Ich bin vielfach kritisiert worden, daß ich mit meiner Kritik an Walser überzogen hätte und daß ich ihn mißverstanden hätte. Martin Walser gehört zu den führenden Schriftstellern der Nachkriegsrepublik und ist ein Mann des Wortes. Er muß es sich deshalb gefallen lassen, daß man seiner Sprache und seinem Duktus mehr Aufmerksamkeit schenkt als der Sprache und dem Duktus eines gewöhnlichen Sterblichen wie mir.

Ich wüßte nicht, was es an seinem Satz, daß er habe lernen müssen, wegzuschauen bzw. daß er im Wegdenken geübt sei und daß er sich an der Disqualifizierung des Verdrängens nicht beteiligen kann, zu deuteln gäbe.
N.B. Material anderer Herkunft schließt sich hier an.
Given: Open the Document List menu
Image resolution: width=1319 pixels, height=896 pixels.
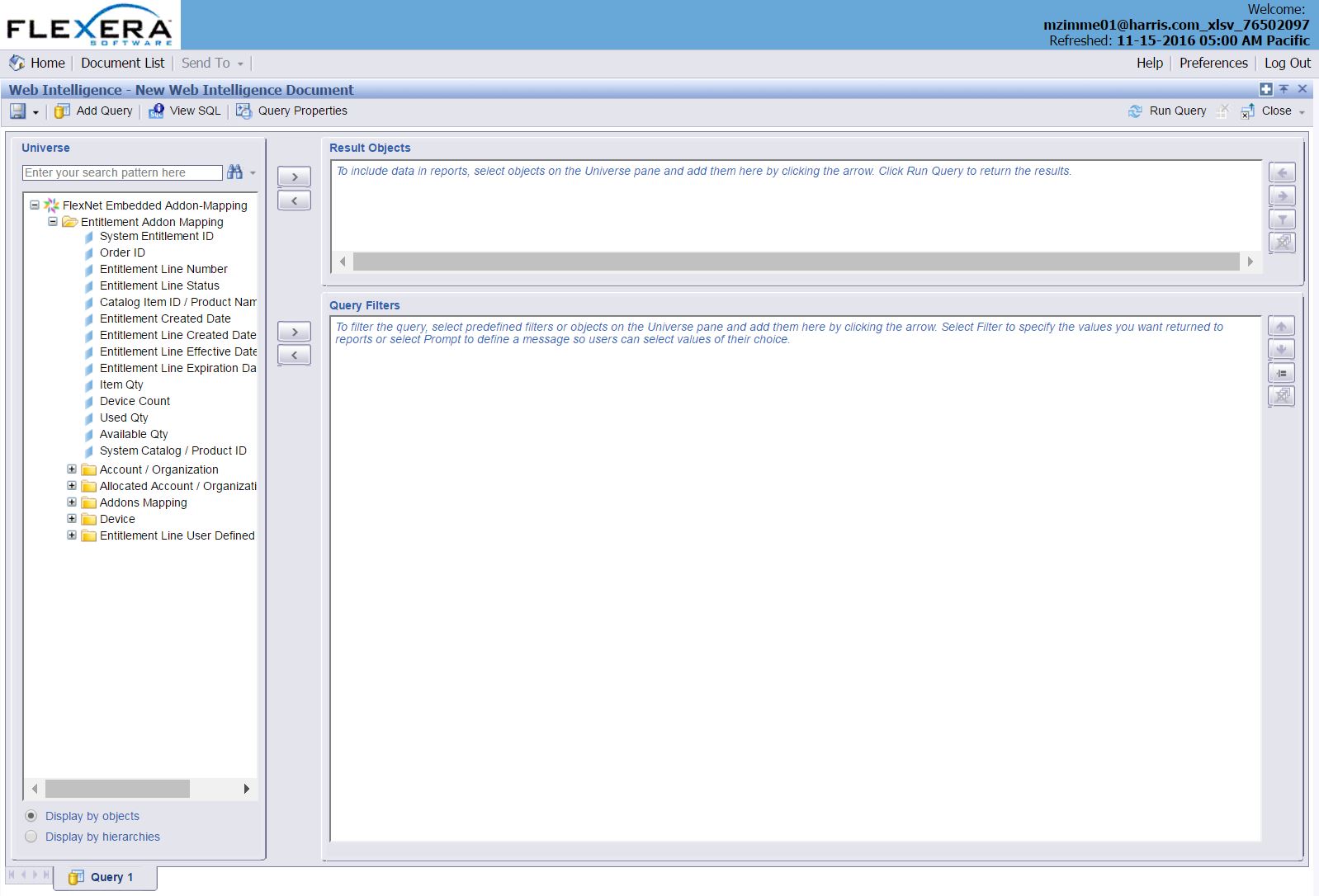Looking at the screenshot, I should tap(122, 63).
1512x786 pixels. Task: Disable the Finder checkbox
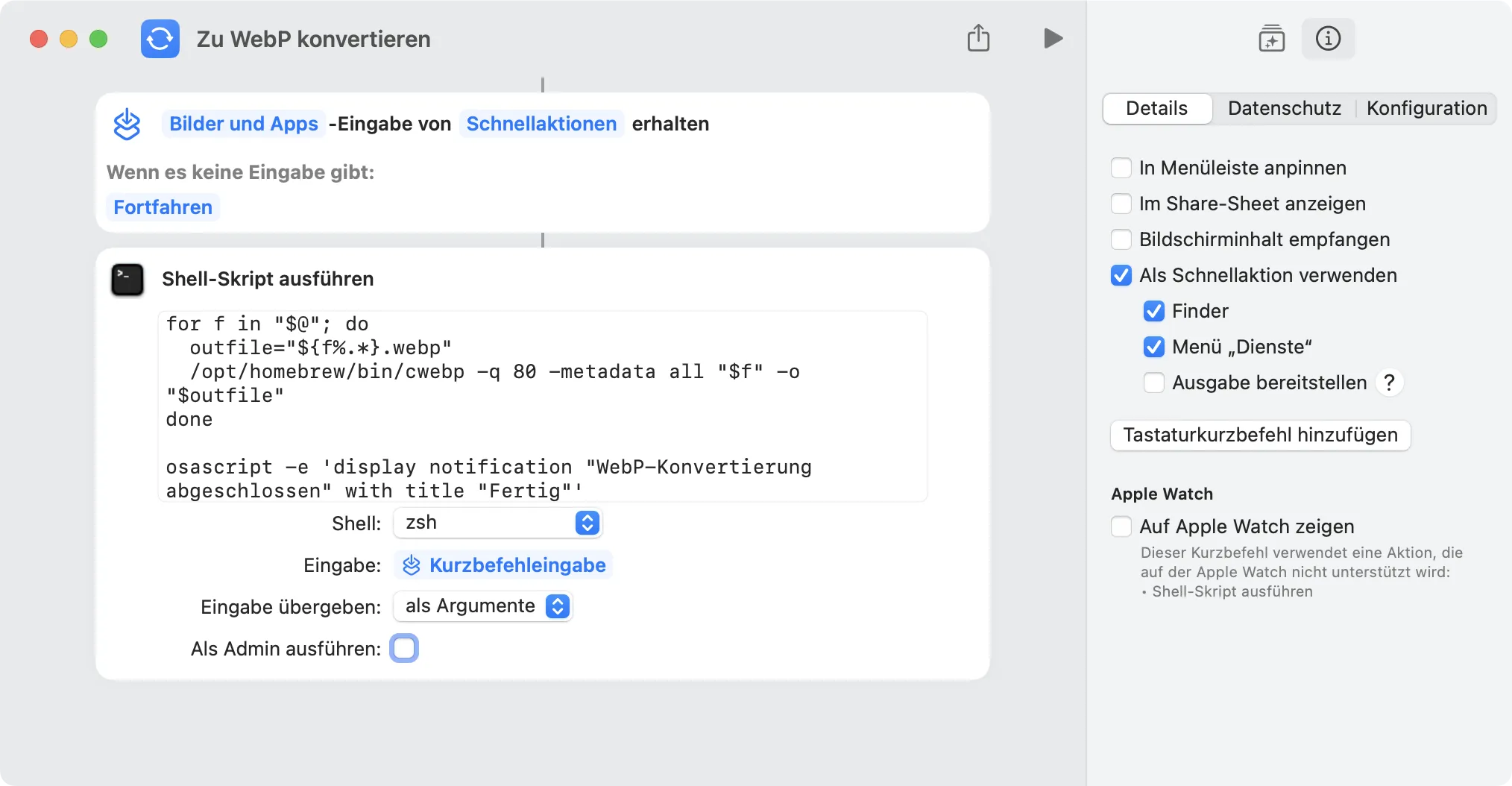coord(1154,311)

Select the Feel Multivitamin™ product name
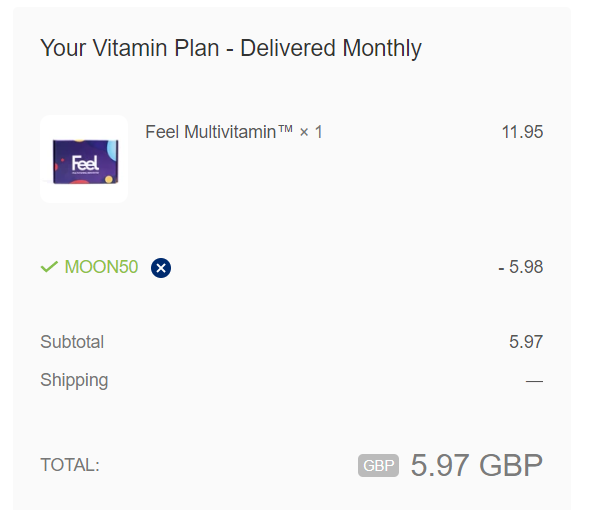(x=219, y=132)
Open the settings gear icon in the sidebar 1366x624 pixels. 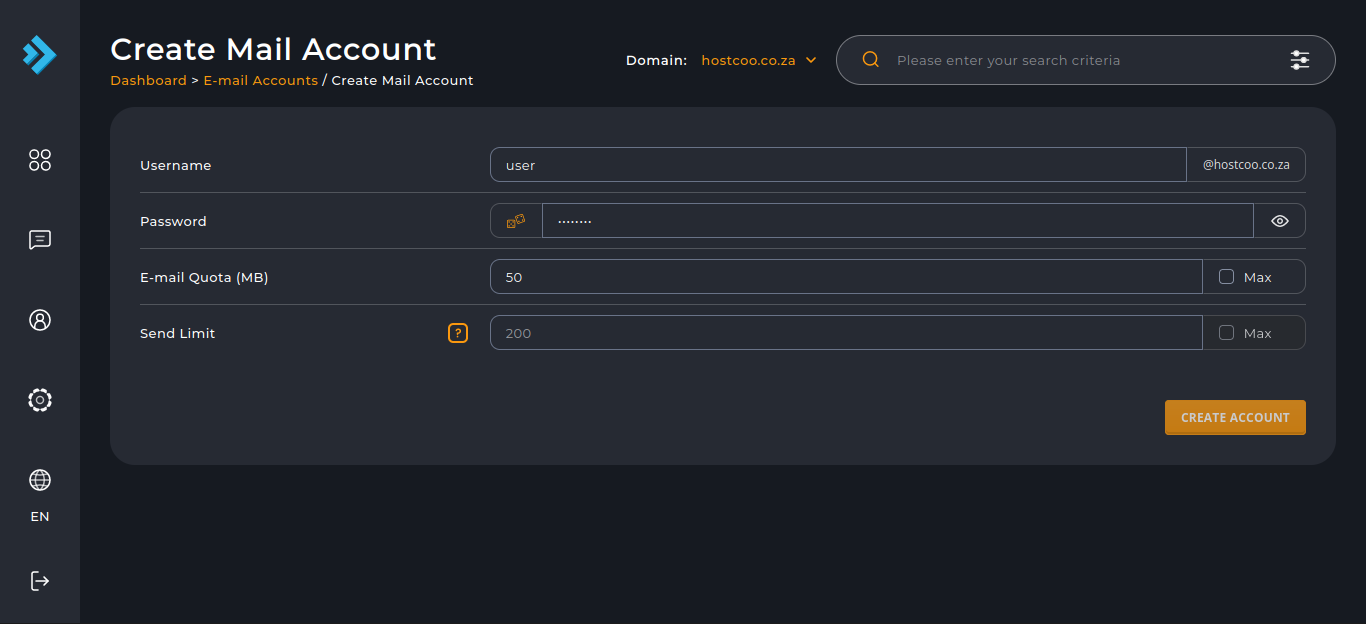pos(40,400)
Hier spricht Walser eindeutig für eine Kultur des Wegschauens und des Wegdenkens, die im Nationalsozialismus mehr als üblich war und die wir uns heute nicht wieder angewöhnen dürfen.

Wir müssen uns alle der Geschichte stellen, und dazu gehört, nicht nur Filme über Goethe oder Bismarck zu sehen, sondern auch über die Zeit des Nationalsozialismus. Wir beschäftigen uns auch mit der Geschichte des Dreißigjährigen Krieges und der Geschichte der Vormärz-Revolution von 1848, selbstverständlich befassen wir uns mit Freude mit den Biographien von Goethe, Schiller, Beethoven oder Bismarck. Alles das sind Teile der deutschen Geschichte. Zu ihr gehören allerdings auch Hitler und Himmler. Man kann sich nicht nur die schönen Seiten seiner Geschichte heraussuchen und die unschönen verdrängen. Wer nicht bereit ist, sich diesem Teil der Geschichte zuzuwenden, sondern es vorzieht, wegzudenken oder zu vergessen, muß darauf gefaßt sein, daß Geschichte sich wiederholen kann.

Diese Schande war nun einmal da und wird durch das Vergessenwollen nicht verschwinden, und es ist eine „geistige Brandstiftung“, wenn jemand darin eine Instrumentalisierung von Auschwitz für gegenwärtige Zwecke sieht. Das sind Behauptungen, wie sie üblicherweise von rechten Parteiführern kommen. Die Gesellschaft hat sich daran gewöhnt, daß solche Sätze und Behauptungen von rechtsextremer Seite kommen. Wenn allerdings jemand, der zur geistigen Elite der Republik sich zählt, so etwas behauptet, hat dieses ein ganz anderes Gewicht. Ich kenne keinen, der sich auf Frey oder Deckert beruft, aber mit Sicherheit werden auch die Rechtsextremisten sich jetzt auf Walser berufen.